PROBLEM 1.
Copy the D-40 Cannonball passage word for word from "The Cannonball missile, also" to "1953 to 1956.".
PROBLEM 2.
Pick up the D-40 Cannonball passage where it stops, continuing after its last sentence.

DOCUMENT EXTRACT.
____

Directory of U.S. Military Rockets and Missiles
Appendix 4: Undesignated Vehicles
D-40 Cannonball
Copyright © 2003-2005 Andreas Parsch

Applied Physics Lab D-40 Cannonball

The Cannonball missile, also known as D-40, was developed in the early 1950s by the Applied Physics Laboratory of the Johns Hopkins University under a U.S. Navy contract. It was a spherically shaped (hence its name) short-range missile. It was originally developed as a submarine-launched anti-ship missile, but the role was eventually changed to anti-armour missile. The whole flight test program lasted approximately from 1953 to 1956.

The first Cannonball model was the D-40A, which was used to test the aerodynamics and jet-control of a spherical missile. The D-40A was powered by a solid-fueled rocket, which was angled downward 45° to provide both lift and forward thrust. Three pairs of tangential rocket nozzles were used for pitch, yaw and roll control and stabilization. The guidance system and a "squash head"-type high-explosive warhead were located in a cylindrical section inside the missile. The D-40A was guided by a radio command link, and the warhead was triggered by contact fuzes in "feelers" at the front of the missile. It had a diameter of 58 cm (23 in) and a maximum range of 2930 m (3200 yds). To increase the efficiency of the Cannonball, the smaller D-40B was built and tested, but the range was less than that of the D-40A. Additionally, it became clear that the rather smoky rocket motor was inadequate for a visually tracked missile, because the weapon was obscured by the smoke trail under zero wind conditions.

____

DATA SHOWN.
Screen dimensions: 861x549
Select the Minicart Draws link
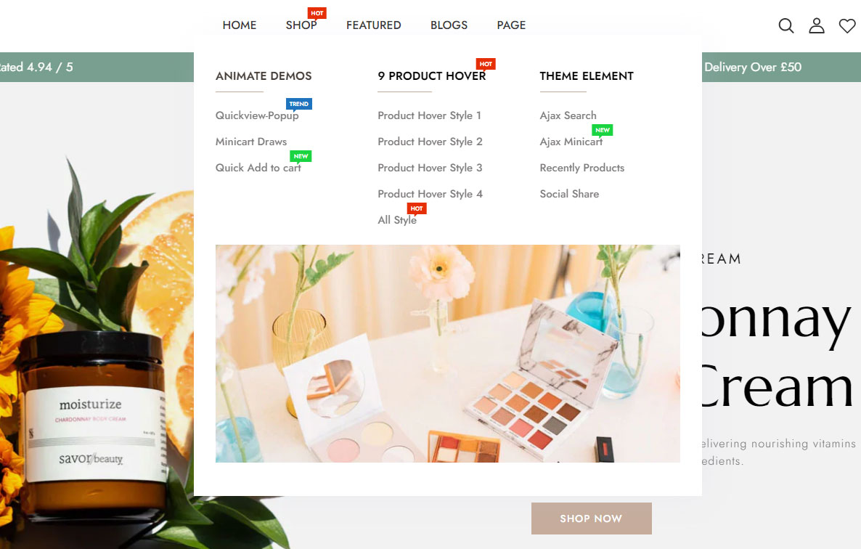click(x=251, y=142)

____

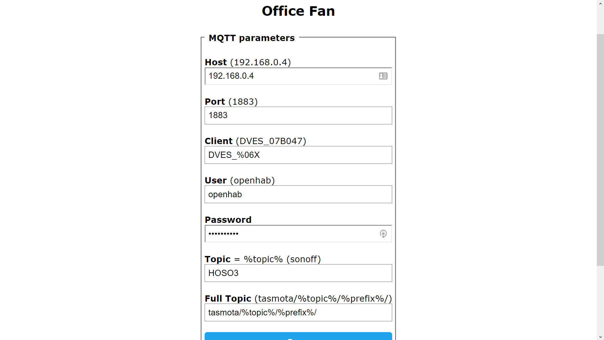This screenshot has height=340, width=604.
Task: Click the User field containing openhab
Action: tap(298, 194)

____

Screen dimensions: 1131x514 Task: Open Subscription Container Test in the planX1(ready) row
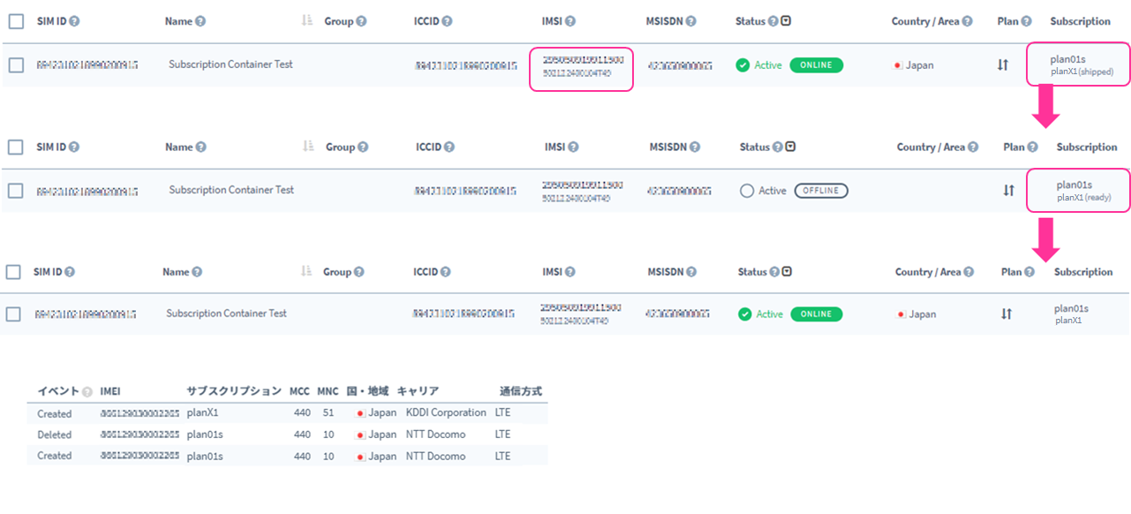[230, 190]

____

EXPECTED ANSWER 1.
The Cannonball missile, also known as D-40, was developed in the early 1950s by the Applied Physics Laboratory of the Johns Hopkins University under a U.S. Navy contract. It was a spherically shaped (hence its name) short-range missile. It was originally developed as a submarine-launched anti-ship missile, but the role was eventually changed to anti-armour missile. The whole flight test program lasted approximately from 1953 to 1956.

EXPECTED ANSWER 2.
Drawing: Jacobus Coetzee *
D-40 Cannonball

*Note: Mr. Coetzee prepared the drawing from a sketch of the D-40 which didn't show the fuze configuration. The lengths and attachment points of the "feelers" may therefore be displayed incorrectly.

To address the problems of the D-40B, the D-40C model was built. It used a less smoking rocket propellant, and the guidance system used a wire in place of the radio link. Because the desired low burn rate (and therefore low thrust) could not be achieved with the new propellant, the missile's weight had to be increased to maintain the proper trim. This in turn significantly reduced the range of the D-40C.

Drawing: UK National Archives, via Chris Gibson
D-40C Cannonball

In the end, the D-40C was the last Cannonball model built before the program was terminated. At that time, there were two projected developments of the D-40C. The first was the smaller D-40D of 38 cm (15 in) diameter for infantry use. The other was the D-40E, which was to be 56 cm (22 in) in diameter and have a range of 2470 m (2700 yds).


Data for Cannonball:

Diameter58 cm (23 in)50 cm (19.75 in)
Weight135 kg (300 lb)69 kg (152 lb)78 kg (172 lb)
Speed800 km/h (500 mph)
Range2930 m (3200 yds)2480 m (2600 yds)1370 m (1500 ft)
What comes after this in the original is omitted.